■ **Information provided**:

□ □ □ □ □ □ □

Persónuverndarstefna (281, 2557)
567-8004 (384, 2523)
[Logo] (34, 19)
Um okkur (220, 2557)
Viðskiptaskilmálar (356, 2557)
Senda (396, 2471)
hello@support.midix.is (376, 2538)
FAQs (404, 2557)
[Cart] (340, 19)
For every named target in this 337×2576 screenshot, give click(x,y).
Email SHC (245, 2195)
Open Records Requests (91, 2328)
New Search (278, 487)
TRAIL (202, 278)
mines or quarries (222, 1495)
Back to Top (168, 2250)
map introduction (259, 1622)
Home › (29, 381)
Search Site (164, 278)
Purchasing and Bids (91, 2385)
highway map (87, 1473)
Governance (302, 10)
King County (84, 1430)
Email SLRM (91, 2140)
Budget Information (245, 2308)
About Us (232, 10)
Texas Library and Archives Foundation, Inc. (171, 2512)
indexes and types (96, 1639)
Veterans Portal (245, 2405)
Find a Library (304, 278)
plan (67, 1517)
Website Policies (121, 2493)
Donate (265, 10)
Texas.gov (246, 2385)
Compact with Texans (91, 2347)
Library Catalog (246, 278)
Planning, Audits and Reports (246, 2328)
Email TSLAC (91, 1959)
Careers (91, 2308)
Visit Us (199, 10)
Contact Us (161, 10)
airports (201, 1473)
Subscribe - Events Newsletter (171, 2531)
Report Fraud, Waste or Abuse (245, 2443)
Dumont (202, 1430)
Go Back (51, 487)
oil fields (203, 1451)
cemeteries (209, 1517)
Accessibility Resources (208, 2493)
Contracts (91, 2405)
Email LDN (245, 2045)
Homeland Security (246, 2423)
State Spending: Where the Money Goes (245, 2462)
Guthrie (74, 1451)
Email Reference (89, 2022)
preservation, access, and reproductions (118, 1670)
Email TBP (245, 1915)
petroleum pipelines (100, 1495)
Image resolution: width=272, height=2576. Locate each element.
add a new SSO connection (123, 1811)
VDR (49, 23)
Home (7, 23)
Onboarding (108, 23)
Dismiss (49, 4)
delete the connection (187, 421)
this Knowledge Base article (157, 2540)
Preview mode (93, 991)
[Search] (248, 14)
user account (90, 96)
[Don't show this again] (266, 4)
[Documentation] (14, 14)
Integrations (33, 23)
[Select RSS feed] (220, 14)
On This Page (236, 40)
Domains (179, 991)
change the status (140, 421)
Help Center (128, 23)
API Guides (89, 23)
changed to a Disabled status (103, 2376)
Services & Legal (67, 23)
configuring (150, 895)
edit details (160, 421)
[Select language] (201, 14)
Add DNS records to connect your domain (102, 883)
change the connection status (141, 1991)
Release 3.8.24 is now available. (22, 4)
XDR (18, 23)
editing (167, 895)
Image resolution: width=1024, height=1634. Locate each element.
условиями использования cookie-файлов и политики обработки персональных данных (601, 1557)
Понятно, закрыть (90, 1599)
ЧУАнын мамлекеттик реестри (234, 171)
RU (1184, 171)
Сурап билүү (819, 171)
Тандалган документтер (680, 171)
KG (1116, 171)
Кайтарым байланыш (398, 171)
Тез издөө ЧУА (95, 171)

□ □ □ □ □ □ □

■ **Task goal**:
Copy all of the records above line for line, changing nothing.

■ **Correct output**:
Persónuverndarstefna (281, 2557)
567-8004 (384, 2523)
[Logo] (34, 19)
Um okkur (220, 2557)
Viðskiptaskilmálar (356, 2557)
Senda (396, 2471)
hello@support.midix.is (376, 2538)
FAQs (404, 2557)
[Cart] (340, 19)
For every named target in this 337×2576 screenshot, give click(x,y).
Email SHC (245, 2195)
Open Records Requests (91, 2328)
New Search (278, 487)
TRAIL (202, 278)
mines or quarries (222, 1495)
Back to Top (168, 2250)
map introduction (259, 1622)
Home › (29, 381)
Search Site (164, 278)
Purchasing and Bids (91, 2385)
highway map (87, 1473)
Governance (302, 10)
King County (84, 1430)
Email SLRM (91, 2140)
Budget Information (245, 2308)
About Us (232, 10)
Texas Library and Archives Foundation, Inc. (171, 2512)
indexes and types (96, 1639)
Veterans Portal (245, 2405)
Find a Library (304, 278)
plan (67, 1517)
Website Policies (121, 2493)
Donate (265, 10)
Texas.gov (246, 2385)
Compact with Texans (91, 2347)
Library Catalog (246, 278)
Planning, Audits and Reports (246, 2328)
Email TSLAC (91, 1959)
Careers (91, 2308)
Visit Us (199, 10)
Contact Us (161, 10)
airports (201, 1473)
Subscribe - Events Newsletter (171, 2531)
Report Fraud, Waste or Abuse (245, 2443)
Dumont (202, 1430)
Go Back (51, 487)
oil fields (203, 1451)
cemeteries (209, 1517)
Accessibility Resources (208, 2493)
Contracts (91, 2405)
Email LDN (245, 2045)
Homeland Security (246, 2423)
State Spending: Where the Money Goes (245, 2462)
Guthrie (74, 1451)
Email Reference (89, 2022)
preservation, access, and reproductions (118, 1670)
Email TBP (245, 1915)
petroleum pipelines (100, 1495)
Image resolution: width=272, height=2576. Locate each element.
add a new SSO connection (123, 1811)
VDR (49, 23)
Home (7, 23)
Onboarding (108, 23)
Dismiss (49, 4)
delete the connection (187, 421)
this Knowledge Base article (157, 2540)
Preview mode (93, 991)
[Search] (248, 14)
user account (90, 96)
[Don't show this again] (266, 4)
[Documentation] (14, 14)
Integrations (33, 23)
[Select RSS feed] (220, 14)
On This Page (236, 40)
Domains (179, 991)
change the status (140, 421)
Help Center (128, 23)
API Guides (89, 23)
changed to a Disabled status (103, 2376)
Services & Legal (67, 23)
configuring (150, 895)
edit details (160, 421)
[Select language] (201, 14)
Add DNS records to connect your domain (102, 883)
change the connection status (141, 1991)
Release 3.8.24 is now available. (22, 4)
XDR (18, 23)
editing (167, 895)
Image resolution: width=1024, height=1634. Locate each element.
условиями использования cookie-файлов и политики обработки персональных данных (601, 1557)
Понятно, закрыть (90, 1599)
ЧУАнын мамлекеттик реестри (234, 171)
RU (1184, 171)
Сурап билүү (819, 171)
Тандалган документтер (680, 171)
KG (1116, 171)
Кайтарым байланыш (398, 171)
Тез издөө ЧУА (95, 171)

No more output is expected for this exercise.